Akıntıya kürek çekmiyordum anlayacağın. Sensiz bir nehirde, sensizlik denizine akıyordum. Sen yalnızca düş buluşmalarında gülümsüyordun bana. Kötü oluyordu ama. Ağlamaklı oluyordum.
Oysa sen gittin. Sadece gittin. Ben ‘gitme’ demediysem, sen de kalmayı seçmedin. Alıp yanına tüm yaşanmamışlıkları, öylece gittin rüzgârların estiği yöne. Hiç gitmeyecek gibiydin; hiç gelmemiş gibi gittin. Dilinde o yürekli aşk şarkıları, yüreğinde kim bilir hangi fırtınalarla, bir gülümseyiş atarak kadere, gittin dönülmeyecek yere. Gülmeden, ağlamadan, sevdayı adam gibi yaşamadan gittin. Hâsılı, başlamadan bittin. Alıp yanına tüm olmazlıkları, gittin rüzgârların estiği yöne. Tek söz kalmıştı artık diyebileceğim: ‘Güle güle’.”

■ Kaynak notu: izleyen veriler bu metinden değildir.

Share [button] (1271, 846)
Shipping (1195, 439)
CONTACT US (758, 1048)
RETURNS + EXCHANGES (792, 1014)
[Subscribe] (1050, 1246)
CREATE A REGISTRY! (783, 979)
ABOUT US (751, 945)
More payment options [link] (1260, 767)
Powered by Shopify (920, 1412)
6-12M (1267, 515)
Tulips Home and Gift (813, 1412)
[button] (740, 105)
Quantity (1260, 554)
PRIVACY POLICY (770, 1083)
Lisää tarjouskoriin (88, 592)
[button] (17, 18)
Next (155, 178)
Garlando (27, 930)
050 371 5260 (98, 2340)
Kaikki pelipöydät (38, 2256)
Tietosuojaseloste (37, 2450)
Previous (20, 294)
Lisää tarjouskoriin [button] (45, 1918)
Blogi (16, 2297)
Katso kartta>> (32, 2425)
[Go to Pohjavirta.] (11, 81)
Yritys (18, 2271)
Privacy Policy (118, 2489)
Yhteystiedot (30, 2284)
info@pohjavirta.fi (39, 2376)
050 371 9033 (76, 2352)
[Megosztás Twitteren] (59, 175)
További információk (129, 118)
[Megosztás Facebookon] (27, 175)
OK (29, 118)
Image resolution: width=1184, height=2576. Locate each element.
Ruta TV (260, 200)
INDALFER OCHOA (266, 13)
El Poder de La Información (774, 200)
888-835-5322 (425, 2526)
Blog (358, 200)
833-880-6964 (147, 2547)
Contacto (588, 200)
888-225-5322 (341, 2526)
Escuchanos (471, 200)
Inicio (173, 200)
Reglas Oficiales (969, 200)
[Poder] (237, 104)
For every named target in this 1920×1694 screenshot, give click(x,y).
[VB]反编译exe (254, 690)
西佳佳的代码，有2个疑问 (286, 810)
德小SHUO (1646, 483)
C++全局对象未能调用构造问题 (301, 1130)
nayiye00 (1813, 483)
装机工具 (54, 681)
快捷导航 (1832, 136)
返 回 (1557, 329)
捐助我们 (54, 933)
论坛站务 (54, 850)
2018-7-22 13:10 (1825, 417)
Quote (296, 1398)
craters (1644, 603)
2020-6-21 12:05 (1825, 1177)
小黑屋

Rüzgâr kuvvetlenmiş, sahildeki şemsiyeleri, havluları savurmaya başlamıştı. İstemsizce çevirdi başını uçuşan nesnelere doğru bir an için. Geri döndüğünde o yoktu. Arkasına, sağa sola bakındı; gitmişti. Gülümsedi kendi kendine. Hiç gelmemişti ki zaten! Bir avuç kum aldı yerden yine. Bu sefer denize doğru savurdu. Tanelerin pırıltısı, dalgaların sesine karıştı. Hayâl gerçek, gerçek de hayâl olmuştu o gün. Zamanın dışında, masal gibi bir gün.
“İşte” dedi, “Bir varsın, bir yoksun. Bir görünür, bir kaybolursun. Ömrümün her paragraf başında bir cümle içindesin. Bir unuttursun kendini izi tozu bulunmaz şekilde, bir hatırlatırsın beklenmedik bir biçimde. İşte yine vardın, yine yoksun. Ömrümün masalısın. Sonu bilinmeyensin. Bir varsın, bir yoksun.”